Assignment: First find the line with "This screenshot has height=652, width=1495." in the entries below, then set down exactly every line through the line with "has width=226, height=142.", that line included.

Supplied material:
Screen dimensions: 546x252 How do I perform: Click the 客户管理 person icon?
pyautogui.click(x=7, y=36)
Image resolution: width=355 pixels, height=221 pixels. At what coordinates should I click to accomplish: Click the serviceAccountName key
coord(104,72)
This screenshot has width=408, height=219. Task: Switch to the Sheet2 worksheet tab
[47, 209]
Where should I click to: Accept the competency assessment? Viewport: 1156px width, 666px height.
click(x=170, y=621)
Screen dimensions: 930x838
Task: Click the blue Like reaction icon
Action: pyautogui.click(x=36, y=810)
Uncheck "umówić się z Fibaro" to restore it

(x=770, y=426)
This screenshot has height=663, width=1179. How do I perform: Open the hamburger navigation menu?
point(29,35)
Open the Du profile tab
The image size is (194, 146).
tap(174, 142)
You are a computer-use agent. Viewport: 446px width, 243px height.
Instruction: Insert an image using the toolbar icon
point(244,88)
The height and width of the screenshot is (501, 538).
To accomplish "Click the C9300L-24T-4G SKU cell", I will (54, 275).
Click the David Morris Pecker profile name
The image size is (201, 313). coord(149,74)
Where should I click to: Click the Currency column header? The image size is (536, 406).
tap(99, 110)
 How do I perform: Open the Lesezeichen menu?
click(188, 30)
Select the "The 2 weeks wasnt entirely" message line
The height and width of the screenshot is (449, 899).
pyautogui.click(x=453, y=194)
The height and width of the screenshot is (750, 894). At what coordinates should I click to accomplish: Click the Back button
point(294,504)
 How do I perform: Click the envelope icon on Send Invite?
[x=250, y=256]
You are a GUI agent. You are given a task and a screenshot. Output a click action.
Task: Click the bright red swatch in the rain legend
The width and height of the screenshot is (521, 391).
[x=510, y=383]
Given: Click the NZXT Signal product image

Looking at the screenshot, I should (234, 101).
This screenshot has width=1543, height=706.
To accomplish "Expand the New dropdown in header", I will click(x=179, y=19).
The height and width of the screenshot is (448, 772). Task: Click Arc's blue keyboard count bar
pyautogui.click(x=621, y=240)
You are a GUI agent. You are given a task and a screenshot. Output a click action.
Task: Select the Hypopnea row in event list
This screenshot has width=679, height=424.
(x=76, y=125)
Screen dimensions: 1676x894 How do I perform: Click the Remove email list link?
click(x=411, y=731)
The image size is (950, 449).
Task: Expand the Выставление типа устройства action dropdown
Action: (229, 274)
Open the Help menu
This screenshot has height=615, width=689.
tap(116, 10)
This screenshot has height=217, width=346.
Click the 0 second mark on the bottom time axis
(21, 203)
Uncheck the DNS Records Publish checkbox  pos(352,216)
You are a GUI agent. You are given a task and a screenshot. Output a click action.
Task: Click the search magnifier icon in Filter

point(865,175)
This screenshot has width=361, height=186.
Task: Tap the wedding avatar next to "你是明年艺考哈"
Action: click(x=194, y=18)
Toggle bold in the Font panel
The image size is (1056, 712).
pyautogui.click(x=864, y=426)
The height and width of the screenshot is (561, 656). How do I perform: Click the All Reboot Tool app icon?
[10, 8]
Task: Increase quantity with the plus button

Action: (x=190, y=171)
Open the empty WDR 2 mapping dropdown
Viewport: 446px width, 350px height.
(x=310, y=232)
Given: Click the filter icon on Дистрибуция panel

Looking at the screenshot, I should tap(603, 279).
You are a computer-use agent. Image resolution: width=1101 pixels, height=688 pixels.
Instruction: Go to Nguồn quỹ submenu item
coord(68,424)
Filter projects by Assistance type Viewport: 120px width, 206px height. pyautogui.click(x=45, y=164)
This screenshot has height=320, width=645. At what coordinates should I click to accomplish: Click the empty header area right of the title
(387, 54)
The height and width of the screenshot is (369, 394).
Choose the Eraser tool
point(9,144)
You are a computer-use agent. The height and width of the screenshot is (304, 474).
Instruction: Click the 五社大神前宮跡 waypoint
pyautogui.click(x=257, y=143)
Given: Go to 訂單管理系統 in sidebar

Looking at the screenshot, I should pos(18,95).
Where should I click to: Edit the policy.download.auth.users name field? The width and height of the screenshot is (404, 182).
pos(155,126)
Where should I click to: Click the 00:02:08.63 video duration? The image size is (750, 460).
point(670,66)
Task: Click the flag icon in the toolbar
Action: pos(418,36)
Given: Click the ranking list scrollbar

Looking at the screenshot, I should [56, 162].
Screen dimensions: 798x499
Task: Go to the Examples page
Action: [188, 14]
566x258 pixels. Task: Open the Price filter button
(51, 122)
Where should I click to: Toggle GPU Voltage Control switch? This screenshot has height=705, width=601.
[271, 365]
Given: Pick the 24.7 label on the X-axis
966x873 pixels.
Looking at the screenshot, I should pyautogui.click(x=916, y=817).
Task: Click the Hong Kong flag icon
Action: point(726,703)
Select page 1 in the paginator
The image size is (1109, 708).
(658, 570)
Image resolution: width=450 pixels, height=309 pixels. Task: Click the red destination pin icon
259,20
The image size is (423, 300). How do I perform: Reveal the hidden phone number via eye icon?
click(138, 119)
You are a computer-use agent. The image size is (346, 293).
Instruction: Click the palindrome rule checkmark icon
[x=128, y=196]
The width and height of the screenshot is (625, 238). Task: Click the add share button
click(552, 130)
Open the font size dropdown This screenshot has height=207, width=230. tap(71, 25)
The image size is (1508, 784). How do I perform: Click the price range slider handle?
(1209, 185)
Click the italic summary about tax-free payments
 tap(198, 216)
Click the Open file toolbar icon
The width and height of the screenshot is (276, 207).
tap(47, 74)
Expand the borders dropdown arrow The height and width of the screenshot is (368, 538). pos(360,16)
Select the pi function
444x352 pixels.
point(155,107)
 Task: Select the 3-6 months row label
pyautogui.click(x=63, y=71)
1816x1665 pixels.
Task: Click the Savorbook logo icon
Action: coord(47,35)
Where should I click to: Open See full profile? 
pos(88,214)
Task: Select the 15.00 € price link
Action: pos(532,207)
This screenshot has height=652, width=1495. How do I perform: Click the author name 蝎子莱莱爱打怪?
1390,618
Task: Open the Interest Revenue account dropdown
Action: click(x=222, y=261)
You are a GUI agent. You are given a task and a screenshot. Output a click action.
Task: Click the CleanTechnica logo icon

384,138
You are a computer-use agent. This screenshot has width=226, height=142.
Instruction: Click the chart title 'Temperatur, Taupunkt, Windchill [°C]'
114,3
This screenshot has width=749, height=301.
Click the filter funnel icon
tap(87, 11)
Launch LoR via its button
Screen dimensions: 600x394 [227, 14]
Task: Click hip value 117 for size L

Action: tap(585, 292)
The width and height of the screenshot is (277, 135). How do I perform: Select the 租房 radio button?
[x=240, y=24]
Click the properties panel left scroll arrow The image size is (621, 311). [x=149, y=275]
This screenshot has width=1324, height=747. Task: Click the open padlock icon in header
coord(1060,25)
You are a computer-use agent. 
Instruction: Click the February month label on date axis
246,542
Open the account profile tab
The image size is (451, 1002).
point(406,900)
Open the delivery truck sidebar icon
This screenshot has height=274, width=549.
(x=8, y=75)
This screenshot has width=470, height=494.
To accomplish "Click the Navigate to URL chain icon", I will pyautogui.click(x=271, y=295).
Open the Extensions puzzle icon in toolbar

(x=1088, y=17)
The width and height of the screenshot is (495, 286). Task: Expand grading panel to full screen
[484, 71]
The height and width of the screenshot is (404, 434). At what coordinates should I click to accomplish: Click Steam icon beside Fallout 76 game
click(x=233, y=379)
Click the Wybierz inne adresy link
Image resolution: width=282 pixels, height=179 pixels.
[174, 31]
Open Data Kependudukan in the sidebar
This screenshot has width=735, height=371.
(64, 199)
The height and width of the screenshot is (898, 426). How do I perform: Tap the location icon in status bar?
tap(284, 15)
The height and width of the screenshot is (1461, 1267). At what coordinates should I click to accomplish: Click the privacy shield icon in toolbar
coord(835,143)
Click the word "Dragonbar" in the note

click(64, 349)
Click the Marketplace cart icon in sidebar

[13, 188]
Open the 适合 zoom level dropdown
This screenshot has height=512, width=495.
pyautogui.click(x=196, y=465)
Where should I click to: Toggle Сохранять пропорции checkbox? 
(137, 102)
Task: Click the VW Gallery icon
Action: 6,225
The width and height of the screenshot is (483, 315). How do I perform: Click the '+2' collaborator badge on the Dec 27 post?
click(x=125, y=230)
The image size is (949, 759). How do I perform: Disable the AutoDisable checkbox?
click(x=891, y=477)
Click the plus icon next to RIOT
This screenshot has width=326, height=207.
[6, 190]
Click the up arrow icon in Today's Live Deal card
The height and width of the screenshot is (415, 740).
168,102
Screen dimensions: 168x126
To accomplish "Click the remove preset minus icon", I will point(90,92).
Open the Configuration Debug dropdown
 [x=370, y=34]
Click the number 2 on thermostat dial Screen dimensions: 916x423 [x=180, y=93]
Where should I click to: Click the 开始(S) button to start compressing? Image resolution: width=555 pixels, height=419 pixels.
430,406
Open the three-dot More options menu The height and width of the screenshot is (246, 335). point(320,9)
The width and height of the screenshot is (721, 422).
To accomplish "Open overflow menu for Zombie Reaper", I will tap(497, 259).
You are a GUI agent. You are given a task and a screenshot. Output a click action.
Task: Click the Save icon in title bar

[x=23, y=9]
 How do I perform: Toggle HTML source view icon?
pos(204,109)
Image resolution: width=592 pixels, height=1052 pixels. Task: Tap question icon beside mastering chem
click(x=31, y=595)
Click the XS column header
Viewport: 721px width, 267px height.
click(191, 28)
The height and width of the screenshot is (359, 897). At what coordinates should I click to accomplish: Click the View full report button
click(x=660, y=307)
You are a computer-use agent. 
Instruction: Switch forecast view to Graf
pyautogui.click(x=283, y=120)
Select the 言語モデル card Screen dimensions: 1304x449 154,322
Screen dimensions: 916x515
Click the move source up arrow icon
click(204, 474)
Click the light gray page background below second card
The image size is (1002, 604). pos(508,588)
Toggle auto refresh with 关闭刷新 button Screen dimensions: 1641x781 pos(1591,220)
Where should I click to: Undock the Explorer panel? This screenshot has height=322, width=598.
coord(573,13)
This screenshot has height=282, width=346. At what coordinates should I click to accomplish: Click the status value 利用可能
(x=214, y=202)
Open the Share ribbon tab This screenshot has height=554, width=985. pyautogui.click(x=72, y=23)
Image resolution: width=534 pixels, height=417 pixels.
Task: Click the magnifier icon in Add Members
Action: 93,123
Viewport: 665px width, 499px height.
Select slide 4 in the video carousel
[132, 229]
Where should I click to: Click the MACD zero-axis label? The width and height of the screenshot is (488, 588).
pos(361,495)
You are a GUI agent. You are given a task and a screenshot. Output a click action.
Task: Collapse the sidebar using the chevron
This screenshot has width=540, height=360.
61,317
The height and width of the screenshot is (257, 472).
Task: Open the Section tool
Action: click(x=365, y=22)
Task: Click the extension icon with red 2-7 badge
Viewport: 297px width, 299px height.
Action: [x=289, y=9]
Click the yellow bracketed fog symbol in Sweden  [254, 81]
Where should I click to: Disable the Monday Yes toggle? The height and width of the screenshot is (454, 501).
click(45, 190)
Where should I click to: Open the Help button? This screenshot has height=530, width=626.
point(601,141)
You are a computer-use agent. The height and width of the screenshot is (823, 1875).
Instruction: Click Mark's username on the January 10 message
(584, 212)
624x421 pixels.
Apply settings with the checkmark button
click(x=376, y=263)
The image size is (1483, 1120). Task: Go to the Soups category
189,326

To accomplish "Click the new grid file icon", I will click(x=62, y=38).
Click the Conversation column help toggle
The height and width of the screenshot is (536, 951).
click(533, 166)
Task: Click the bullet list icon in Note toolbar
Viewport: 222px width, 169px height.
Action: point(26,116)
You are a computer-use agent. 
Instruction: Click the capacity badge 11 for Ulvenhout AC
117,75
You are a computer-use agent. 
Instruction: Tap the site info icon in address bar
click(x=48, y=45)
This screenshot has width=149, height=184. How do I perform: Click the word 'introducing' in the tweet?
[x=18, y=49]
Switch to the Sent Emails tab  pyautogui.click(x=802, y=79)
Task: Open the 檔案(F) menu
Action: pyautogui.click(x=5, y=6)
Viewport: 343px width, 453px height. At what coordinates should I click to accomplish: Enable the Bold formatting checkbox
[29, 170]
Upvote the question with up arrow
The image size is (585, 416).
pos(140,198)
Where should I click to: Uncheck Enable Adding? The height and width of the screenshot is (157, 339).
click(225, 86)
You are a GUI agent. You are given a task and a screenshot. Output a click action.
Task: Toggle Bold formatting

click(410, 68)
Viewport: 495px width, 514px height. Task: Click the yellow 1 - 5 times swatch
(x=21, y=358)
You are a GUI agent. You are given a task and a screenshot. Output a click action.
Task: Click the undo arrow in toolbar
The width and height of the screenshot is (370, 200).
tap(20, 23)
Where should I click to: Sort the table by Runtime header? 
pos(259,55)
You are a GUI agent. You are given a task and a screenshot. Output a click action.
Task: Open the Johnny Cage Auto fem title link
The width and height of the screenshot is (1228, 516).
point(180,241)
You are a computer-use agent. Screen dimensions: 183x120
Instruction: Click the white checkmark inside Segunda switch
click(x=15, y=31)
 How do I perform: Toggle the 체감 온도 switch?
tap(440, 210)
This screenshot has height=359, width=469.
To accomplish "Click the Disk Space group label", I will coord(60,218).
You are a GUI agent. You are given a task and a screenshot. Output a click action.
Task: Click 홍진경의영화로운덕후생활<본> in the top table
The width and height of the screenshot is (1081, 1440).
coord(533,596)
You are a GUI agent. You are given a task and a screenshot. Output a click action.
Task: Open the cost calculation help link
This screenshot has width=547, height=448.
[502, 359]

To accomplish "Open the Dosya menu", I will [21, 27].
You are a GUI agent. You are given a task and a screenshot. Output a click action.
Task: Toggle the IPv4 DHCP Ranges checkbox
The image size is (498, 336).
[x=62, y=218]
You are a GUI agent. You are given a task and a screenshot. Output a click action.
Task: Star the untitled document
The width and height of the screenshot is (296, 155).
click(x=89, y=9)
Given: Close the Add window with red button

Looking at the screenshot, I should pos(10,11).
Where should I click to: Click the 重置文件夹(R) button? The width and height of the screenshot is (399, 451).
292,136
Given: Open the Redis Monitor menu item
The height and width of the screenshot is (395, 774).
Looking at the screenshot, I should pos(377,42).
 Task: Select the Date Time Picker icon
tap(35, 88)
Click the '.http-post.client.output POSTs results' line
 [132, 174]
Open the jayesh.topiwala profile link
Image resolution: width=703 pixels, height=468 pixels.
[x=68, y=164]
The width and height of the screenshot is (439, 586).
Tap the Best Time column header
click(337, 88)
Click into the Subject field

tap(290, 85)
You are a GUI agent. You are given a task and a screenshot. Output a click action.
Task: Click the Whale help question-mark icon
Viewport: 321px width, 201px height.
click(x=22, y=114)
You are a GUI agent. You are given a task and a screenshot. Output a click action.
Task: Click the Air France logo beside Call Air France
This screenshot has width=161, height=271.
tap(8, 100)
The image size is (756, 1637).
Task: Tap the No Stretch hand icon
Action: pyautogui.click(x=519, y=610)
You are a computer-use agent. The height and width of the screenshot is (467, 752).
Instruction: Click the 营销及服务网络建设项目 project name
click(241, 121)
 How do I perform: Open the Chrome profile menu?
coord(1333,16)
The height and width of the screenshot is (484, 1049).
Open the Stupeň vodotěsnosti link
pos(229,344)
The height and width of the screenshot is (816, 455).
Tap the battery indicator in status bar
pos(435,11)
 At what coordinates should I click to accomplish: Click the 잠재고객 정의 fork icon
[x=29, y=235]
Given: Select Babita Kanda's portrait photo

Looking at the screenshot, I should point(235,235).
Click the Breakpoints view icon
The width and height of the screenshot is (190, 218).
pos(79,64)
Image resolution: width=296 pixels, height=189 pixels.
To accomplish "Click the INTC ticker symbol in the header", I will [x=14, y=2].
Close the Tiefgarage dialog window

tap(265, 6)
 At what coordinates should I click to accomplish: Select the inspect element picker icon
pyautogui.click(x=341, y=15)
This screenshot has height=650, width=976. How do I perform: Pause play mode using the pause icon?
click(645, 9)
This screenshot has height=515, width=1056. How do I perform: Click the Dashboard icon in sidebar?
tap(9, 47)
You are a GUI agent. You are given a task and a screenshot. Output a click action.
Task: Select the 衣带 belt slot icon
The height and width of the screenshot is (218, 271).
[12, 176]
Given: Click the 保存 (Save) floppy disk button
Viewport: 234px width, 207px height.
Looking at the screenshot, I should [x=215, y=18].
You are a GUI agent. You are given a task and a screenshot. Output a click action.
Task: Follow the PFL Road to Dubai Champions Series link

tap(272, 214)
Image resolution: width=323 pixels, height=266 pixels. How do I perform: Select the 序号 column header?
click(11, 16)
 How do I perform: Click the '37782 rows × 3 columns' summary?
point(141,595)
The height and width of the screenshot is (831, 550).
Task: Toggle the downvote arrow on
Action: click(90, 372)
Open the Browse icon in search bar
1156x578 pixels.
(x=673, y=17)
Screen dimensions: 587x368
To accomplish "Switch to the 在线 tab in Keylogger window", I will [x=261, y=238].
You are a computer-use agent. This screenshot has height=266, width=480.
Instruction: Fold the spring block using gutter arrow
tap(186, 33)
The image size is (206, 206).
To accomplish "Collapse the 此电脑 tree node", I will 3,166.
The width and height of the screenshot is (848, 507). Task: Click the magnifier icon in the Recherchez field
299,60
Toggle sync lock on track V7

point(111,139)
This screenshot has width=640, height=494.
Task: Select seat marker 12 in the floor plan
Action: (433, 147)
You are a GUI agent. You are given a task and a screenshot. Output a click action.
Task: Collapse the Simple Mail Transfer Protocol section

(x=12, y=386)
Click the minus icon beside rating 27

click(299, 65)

Problem solution:
This screenshot has height=652, width=1495. How do I perform: Click the author name 蝎子莱莱爱打怪?
1390,618
Task: Open the Interest Revenue account dropdown
Action: click(x=222, y=261)
You are a GUI agent. You are given a task and a screenshot. Output a click action.
Task: Click the CleanTechnica logo icon

384,138
You are a computer-use agent. This screenshot has width=226, height=142.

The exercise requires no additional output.